These are just some of the guidelines for successful data governance set out by a panel of experts at A-Team Group’s recent Data Management Summit in New York. The panel was moderated by Andrew Delaney, president and chief content officer at A-Team Group, and joined by Ellen Gentile, data quality leader at Edward Jones; Randy Gordon, head of data governance at Cross River; Mark Shainman, senior director of data governance products at Securiti, John Carroll, head of customer success at Datactics; and Derek Wilson, executive director, Lumada Solutions Experience at Hitachi Vantara.

Data ownership

The panel opened with a look at how to embed data ownership across an organisation, which has been something of a problem in the past. Things are changing, however, with the panel noting that business people increasingly understand the benefits of data ownership and want to be accountable for the data they use so that they can take an offensive approach to data management and maximise data assets. As one speaker commented: “Data owners make business decisions.”

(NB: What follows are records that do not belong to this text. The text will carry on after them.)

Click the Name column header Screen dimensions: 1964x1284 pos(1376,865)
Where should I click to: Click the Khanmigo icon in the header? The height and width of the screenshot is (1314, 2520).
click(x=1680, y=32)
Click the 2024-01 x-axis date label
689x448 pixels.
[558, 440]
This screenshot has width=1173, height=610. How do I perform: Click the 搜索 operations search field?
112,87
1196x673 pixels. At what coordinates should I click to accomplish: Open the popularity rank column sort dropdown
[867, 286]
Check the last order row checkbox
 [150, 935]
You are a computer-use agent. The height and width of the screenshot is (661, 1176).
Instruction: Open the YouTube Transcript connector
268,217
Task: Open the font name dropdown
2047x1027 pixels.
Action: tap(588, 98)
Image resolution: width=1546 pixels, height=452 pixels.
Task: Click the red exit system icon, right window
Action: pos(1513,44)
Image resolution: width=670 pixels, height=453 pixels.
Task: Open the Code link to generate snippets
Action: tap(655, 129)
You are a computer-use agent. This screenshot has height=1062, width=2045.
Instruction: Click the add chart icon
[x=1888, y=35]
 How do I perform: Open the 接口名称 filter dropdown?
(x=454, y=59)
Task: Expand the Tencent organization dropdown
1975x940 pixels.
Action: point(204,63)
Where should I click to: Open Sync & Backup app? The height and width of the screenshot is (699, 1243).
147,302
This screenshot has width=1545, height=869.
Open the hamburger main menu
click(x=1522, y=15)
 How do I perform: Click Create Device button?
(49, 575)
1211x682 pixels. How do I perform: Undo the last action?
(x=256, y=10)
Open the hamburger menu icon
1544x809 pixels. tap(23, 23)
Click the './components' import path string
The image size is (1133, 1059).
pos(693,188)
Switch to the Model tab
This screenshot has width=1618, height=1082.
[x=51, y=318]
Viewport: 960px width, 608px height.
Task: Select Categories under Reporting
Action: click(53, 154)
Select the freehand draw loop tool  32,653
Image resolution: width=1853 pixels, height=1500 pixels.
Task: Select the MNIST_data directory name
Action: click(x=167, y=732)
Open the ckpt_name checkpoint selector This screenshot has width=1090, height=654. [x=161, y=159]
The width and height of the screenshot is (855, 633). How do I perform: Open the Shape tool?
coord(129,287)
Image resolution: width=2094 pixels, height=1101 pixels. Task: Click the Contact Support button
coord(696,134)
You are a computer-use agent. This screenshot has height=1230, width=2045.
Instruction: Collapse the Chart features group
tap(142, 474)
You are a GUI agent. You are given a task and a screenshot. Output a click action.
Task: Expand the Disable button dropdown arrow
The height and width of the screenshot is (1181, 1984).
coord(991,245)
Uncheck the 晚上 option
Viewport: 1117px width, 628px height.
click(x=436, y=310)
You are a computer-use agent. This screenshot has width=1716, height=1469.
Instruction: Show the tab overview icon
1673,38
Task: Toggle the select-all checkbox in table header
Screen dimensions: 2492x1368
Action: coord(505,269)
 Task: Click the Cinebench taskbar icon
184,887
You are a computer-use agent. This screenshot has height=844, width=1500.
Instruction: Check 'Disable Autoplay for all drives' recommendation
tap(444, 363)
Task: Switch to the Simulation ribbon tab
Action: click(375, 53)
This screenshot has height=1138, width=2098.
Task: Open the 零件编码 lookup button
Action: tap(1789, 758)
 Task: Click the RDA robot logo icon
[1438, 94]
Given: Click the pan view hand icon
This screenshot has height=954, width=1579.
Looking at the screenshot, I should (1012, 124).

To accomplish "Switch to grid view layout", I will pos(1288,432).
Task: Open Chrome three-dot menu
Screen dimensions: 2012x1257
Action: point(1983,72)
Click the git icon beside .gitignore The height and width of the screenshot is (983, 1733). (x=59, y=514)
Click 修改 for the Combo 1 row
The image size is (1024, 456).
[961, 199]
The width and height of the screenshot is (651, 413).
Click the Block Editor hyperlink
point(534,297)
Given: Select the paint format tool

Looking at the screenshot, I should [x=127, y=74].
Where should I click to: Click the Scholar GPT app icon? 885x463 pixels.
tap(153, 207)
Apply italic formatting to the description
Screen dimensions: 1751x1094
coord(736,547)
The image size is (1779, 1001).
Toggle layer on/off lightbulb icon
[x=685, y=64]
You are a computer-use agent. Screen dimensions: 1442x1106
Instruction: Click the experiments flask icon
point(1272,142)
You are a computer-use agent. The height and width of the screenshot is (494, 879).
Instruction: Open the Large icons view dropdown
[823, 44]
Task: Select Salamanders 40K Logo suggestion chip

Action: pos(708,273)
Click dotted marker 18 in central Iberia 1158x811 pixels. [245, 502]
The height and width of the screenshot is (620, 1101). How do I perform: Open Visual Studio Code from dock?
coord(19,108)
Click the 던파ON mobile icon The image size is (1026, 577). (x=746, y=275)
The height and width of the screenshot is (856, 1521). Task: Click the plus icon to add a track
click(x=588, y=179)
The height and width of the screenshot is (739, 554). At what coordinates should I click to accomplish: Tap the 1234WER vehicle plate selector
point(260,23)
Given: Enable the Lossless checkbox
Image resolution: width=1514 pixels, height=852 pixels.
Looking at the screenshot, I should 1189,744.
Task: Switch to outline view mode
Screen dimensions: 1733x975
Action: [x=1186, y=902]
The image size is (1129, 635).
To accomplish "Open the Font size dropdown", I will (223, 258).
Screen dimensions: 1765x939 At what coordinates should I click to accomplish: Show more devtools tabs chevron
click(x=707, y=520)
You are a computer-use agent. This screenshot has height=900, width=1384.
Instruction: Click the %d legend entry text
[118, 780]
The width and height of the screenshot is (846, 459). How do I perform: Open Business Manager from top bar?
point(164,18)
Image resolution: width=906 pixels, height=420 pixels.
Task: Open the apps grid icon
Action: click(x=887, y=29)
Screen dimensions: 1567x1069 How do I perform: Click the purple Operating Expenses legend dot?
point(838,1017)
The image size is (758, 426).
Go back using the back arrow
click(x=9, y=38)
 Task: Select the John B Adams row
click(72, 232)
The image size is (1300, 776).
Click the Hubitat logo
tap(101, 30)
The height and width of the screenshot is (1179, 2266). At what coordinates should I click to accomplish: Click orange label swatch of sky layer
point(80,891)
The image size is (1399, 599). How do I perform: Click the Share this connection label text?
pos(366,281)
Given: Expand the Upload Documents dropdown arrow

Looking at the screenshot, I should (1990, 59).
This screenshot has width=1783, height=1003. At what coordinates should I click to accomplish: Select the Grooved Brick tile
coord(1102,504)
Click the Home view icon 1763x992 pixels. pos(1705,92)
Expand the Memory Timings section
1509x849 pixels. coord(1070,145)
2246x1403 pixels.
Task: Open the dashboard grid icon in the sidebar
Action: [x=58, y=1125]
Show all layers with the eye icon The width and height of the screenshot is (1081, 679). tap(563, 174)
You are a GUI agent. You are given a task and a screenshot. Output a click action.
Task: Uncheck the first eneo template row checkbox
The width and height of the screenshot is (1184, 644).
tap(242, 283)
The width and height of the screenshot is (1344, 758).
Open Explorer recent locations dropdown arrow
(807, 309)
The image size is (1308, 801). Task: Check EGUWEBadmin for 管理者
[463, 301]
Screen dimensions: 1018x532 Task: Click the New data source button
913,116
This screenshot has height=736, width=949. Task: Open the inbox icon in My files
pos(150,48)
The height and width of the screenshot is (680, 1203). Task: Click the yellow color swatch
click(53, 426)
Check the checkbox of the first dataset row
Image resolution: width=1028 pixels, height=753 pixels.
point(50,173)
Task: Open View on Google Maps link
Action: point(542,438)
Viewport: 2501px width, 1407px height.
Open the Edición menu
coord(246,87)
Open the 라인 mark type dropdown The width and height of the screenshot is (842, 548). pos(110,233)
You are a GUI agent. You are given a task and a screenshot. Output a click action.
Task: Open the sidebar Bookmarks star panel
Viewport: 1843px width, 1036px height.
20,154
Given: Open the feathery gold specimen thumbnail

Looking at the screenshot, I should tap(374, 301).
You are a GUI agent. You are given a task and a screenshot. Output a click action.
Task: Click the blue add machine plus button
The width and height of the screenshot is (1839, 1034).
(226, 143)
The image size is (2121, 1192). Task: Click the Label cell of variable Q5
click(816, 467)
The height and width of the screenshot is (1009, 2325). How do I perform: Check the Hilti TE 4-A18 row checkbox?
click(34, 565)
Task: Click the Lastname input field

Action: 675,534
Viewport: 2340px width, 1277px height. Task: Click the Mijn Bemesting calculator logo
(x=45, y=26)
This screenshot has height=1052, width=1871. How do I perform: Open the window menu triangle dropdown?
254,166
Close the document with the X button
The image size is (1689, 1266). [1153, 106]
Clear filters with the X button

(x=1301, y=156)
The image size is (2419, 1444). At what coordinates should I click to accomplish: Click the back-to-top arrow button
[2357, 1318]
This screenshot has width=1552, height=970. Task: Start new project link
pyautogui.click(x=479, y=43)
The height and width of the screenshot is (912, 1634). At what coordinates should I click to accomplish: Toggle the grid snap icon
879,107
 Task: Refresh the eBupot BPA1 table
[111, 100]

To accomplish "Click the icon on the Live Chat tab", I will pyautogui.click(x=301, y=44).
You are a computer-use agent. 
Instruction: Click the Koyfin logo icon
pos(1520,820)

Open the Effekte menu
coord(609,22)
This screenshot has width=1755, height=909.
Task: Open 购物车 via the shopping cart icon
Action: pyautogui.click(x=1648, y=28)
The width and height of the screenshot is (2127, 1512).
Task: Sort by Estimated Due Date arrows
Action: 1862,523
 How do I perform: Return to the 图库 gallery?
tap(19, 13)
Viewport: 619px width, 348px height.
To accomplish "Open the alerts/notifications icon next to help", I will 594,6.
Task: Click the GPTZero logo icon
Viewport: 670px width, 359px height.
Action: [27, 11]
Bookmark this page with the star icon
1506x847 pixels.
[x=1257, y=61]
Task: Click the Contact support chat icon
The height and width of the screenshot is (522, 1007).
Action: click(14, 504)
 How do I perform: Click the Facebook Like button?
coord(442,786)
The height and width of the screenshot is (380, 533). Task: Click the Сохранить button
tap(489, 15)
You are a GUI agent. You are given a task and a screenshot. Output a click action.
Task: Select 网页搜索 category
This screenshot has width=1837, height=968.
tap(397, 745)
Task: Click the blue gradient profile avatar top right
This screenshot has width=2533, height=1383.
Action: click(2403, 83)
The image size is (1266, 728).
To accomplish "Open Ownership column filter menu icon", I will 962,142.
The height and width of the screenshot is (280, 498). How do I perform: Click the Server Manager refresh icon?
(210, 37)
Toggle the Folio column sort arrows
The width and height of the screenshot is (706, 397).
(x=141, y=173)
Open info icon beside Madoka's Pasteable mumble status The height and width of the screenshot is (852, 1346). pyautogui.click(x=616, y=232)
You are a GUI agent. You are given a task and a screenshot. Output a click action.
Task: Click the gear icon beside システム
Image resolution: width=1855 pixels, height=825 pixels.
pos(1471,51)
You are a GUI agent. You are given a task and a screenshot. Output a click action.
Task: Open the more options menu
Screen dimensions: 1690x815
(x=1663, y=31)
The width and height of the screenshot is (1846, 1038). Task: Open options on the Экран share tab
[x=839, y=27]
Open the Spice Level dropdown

Despite this advance, data ownership raises challenges, such as who is creating and defining data, a problem that can be eased by adding criteria to data definitions that can be used across the organisation. The issue of data owned by one person being better or worse than data owned by another is also problematic.

It is here that people, process and technology come in, with upstream data owners making data definitions and, as the data moves downstream, data stewards and data owners taking responsibility for the data and considering its quality. Collaboration, data transparency and workflows help the understanding of who owns particular data and how to work with other data owners.

Turning to the need for data quality, a panel member noted: “Data quality management is at the heart of avoiding data becoming a risk,”. To achieve quality, another noted the need for data stewards to identify critical data elements and create data quality rules for these elements, and avoid boiling the ocean.

Use cases

Considering the use cases of best practice data governance, the panel considered the implications of adding unstructured ESG data. The consensus was that ESG data should be treated in the same way as financial and economic data, and to treat it separately would lose all the benefits of scale previously built into data management and governance.

Data privacy was also highlighted, with one speaker noting, “Organisations must understand what sensitive data they hold and how many systems it is in.” Doing this manually is not scalable. Instead, technologies such as AI and ML can be used to find out where the data is, and controls can be imposed on the data depending on its sensitivity. “Data governance is important here, and metadata needs to be added to govern the data appropriately.”


Technology plays a critical role in managing huge volumes of data as it scales and becomes more complex, while the creation of metadata allows AI and ML to identify hidden data relationships that are not otherwise apparent. This process is a driver of automation, and as one speaker put it, “Automation helps data discovery and access to the data.”

Closing the technology discussion, another a speaker said: “Technology helps data governance and data governance helps the business. By prioritising metadata, data governance drives value out of data that is not achievable using anything else.”